Certbot is a very big program with a great many commands, modes,
options, settings, and so on, and this was the kind of thing where
I wasn't completely confident there even was a way to disable it.
However, sometimes I'm a system programmer and the particular thing
had printed a distinctive message. So, off to the source code I went
with grep
(okay, ripgrep),
to find the message string and work backward from there.
Conveniently, Certbot is written in Python, which has two advantages here. The first advantage is that I actually know Python, which makes it easier to follow any logic I need to follow. The second is that Python programs intrinsically come with their source code, just as the standard library does. Certbot is open source and I was installing Ubuntu's official package for it, which gave me at least two ways of getting the source code, but there's nothing like not even having to go to the effort.
I was going to say that this is intrinsic in Python being an interpreted language, but that's not necessarily the case; instead, it's that way for both cultural and technical reasons. Java is generally interpreted by the JVM, but that's Java bytecode, not Java source code. Javascript is interpreted from its source code, but people who ship Javascript often ship it in minimized and compacted form for performance reasons, and in in practice this makes it unreadable (at least for my purposes).
(And then there's WebAssembly.)
Another cultural aspect of this is that a lot of commands written
in Python are written in relatively straightforward ways that are
easy to follow; you can usually grep
through the code for what
function something is in, then what calls that function, and so on
and so forth. This is not a given and it's quite possible to create
hard to follow tangles of magic (I've sort of done this in the
past) or a tower of classes inside
classes that are called through hard to follow patterns of delegation,
object instantiation, and so on. But it's at least unusual, especially
in relatively straightforward commands and in code bases that aren't
too large.
(Things that are part of a framework may be a different story.)
PS: Certbot is on the edge of 'large' here, but for what I was looking for it was still functions calling functions.

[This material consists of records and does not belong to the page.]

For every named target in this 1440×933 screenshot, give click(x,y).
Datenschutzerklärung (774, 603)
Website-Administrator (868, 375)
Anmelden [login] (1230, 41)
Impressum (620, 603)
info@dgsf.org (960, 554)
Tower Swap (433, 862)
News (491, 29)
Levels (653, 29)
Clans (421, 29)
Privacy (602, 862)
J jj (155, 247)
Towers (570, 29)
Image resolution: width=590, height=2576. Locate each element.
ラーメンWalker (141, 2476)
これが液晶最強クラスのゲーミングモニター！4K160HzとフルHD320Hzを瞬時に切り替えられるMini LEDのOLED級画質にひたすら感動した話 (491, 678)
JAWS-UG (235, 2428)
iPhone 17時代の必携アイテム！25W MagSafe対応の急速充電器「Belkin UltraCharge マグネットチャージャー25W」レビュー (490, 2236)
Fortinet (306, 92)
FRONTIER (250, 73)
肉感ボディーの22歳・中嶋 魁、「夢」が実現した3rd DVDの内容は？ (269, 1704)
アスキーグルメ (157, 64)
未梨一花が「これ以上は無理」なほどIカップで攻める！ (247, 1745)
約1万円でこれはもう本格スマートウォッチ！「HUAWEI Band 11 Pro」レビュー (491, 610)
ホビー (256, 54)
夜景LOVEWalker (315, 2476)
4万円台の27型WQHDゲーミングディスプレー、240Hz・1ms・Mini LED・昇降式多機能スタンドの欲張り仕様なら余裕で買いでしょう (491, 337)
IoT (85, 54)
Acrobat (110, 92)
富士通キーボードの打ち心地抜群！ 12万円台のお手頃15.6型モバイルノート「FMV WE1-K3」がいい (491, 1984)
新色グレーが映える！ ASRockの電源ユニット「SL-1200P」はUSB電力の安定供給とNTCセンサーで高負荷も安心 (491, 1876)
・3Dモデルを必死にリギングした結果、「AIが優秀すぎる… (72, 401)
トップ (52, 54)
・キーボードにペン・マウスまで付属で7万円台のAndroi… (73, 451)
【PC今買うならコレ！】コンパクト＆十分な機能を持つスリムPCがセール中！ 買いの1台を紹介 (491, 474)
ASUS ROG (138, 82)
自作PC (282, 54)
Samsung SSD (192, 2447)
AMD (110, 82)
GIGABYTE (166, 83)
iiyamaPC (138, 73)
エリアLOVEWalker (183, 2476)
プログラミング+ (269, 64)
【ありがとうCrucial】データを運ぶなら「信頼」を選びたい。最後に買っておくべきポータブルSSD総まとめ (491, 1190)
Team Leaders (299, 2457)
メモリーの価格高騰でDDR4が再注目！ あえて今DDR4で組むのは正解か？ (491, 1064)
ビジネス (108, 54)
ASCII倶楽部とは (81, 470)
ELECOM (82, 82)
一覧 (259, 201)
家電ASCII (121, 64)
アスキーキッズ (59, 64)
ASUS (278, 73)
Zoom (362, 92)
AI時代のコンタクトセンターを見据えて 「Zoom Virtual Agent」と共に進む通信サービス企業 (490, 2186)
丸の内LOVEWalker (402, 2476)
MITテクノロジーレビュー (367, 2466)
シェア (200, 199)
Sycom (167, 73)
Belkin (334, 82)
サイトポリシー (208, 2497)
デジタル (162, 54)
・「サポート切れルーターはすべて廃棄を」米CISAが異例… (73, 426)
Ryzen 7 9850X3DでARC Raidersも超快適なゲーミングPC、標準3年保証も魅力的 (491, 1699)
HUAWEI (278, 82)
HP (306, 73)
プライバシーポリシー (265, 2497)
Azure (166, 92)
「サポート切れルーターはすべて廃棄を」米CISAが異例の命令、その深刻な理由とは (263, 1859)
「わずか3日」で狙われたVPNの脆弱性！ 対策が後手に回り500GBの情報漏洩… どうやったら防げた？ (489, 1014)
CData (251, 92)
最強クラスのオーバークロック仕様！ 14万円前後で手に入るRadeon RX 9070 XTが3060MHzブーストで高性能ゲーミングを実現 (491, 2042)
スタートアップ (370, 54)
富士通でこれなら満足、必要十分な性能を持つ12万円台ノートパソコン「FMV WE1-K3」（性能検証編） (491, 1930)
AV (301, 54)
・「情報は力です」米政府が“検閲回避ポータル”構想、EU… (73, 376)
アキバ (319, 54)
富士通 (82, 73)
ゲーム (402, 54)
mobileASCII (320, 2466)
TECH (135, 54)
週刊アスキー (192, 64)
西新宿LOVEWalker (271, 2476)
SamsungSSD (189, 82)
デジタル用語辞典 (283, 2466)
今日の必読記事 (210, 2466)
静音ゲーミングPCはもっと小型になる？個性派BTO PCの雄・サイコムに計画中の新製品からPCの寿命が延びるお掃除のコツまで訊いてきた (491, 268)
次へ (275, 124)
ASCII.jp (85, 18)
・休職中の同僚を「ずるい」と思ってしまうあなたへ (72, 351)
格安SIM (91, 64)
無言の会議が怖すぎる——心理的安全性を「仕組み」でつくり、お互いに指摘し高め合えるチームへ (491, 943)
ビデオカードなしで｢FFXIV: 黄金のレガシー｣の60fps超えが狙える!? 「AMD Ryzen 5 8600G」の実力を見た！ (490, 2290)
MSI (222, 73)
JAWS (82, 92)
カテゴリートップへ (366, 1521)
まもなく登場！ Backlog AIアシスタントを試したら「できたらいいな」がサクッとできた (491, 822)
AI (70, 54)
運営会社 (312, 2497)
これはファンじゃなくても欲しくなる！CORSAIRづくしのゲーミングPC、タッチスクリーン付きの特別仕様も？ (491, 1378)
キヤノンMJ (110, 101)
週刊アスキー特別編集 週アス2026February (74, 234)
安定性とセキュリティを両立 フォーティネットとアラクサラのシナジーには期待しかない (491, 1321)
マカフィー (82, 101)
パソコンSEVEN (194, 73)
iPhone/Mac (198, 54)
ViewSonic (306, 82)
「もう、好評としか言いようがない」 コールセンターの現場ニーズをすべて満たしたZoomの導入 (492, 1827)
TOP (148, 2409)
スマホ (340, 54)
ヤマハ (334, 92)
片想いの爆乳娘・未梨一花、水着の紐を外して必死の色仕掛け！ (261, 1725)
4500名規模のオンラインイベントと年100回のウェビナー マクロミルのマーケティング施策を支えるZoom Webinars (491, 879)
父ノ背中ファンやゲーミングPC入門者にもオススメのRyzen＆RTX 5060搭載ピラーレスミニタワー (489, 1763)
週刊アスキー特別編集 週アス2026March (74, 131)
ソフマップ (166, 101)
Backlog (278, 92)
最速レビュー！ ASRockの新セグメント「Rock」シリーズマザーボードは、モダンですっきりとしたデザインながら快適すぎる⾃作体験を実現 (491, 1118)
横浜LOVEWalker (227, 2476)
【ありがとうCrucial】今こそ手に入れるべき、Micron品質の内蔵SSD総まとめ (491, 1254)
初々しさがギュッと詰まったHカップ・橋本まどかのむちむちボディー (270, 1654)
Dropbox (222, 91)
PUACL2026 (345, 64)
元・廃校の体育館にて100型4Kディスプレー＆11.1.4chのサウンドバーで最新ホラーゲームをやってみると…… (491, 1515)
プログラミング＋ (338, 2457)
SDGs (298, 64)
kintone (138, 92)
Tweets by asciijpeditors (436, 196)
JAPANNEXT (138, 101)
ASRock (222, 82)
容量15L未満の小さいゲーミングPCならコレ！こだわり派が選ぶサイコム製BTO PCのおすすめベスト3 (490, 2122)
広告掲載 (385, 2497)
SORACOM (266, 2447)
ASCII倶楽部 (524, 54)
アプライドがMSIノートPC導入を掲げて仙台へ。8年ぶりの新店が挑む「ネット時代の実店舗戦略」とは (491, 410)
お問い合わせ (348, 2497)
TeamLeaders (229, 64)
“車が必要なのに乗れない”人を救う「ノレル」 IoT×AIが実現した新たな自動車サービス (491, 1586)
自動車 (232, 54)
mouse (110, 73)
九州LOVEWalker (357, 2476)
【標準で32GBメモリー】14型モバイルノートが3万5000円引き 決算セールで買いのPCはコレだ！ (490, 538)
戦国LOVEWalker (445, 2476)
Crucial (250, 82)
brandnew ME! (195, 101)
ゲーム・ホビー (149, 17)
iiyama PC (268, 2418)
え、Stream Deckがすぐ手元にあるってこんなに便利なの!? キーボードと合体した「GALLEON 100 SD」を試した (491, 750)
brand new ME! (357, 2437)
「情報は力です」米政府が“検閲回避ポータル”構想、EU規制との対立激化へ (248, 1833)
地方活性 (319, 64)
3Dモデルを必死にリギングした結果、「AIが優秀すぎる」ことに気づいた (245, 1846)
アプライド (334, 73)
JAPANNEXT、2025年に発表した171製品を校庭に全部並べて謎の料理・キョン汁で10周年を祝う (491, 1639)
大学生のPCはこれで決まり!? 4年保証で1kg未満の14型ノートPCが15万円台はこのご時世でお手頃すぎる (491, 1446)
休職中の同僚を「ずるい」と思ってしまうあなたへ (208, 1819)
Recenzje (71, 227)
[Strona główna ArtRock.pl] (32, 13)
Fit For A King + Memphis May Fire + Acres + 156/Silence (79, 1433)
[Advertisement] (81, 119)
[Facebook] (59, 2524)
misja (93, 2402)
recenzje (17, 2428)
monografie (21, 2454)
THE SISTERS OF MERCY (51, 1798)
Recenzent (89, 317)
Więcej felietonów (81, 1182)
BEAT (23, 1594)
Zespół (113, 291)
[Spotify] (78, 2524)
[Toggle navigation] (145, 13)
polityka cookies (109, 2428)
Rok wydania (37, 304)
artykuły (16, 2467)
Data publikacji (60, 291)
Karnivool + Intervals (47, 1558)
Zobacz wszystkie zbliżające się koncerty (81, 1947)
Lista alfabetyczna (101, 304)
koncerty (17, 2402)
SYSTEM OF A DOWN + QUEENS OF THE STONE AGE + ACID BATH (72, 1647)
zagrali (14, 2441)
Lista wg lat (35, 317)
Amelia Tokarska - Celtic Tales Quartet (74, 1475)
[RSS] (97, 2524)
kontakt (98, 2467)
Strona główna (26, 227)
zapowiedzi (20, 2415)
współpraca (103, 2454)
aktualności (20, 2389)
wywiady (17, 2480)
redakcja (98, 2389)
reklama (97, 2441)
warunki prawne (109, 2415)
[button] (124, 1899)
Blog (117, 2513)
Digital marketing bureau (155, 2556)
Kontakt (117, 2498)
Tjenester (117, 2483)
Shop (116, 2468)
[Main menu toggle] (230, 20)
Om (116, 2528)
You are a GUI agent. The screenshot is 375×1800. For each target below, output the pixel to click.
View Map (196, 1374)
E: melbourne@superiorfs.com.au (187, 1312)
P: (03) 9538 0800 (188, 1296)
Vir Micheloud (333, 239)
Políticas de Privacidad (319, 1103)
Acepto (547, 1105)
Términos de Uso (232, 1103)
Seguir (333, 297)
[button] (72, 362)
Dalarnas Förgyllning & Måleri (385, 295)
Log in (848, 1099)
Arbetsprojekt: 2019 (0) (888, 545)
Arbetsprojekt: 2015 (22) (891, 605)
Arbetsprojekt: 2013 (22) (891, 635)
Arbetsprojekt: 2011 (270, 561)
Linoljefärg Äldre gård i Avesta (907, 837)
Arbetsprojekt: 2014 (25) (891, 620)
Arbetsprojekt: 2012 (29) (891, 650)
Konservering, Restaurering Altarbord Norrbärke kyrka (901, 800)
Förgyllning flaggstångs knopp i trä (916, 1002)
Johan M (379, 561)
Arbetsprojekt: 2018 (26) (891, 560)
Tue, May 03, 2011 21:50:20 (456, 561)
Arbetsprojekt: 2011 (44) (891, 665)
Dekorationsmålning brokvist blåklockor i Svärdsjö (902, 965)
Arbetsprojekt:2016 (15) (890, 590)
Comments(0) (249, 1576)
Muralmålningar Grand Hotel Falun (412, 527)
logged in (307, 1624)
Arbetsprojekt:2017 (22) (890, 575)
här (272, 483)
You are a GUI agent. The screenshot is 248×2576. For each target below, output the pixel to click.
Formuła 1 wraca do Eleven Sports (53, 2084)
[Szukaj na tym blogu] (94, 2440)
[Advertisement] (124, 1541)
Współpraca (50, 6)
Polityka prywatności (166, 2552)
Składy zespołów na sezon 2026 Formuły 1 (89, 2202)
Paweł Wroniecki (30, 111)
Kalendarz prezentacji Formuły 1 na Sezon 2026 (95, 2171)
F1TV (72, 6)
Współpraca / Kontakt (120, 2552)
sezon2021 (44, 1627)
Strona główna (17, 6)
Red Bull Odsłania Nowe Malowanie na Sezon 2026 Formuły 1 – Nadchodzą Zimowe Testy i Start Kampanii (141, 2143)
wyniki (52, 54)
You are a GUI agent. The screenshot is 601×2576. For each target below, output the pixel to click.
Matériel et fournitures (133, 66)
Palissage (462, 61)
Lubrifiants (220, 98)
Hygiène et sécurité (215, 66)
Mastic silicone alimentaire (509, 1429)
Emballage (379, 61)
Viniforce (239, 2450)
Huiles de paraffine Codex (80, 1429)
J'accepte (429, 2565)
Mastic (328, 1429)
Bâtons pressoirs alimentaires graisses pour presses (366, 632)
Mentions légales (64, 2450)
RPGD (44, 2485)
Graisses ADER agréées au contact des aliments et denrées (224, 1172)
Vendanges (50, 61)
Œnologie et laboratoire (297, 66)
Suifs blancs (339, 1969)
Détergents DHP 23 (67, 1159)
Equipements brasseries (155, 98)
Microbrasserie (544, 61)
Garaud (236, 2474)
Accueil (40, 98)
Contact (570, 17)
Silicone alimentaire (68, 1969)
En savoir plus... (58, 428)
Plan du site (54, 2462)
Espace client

PPS: That installing a Python thing gives you a bunch of .py
files
on your filesystem is not a completely sure thing. I believe that
there are Python package and module distribution formats that don't
unpack the .py
files but leave them all bundled up, although the
current Wheel format is apparently purely for distribution, not
running in place.
I am out of touch with the state of Python package distribution,
so I don't know how this goes if you install things yourself.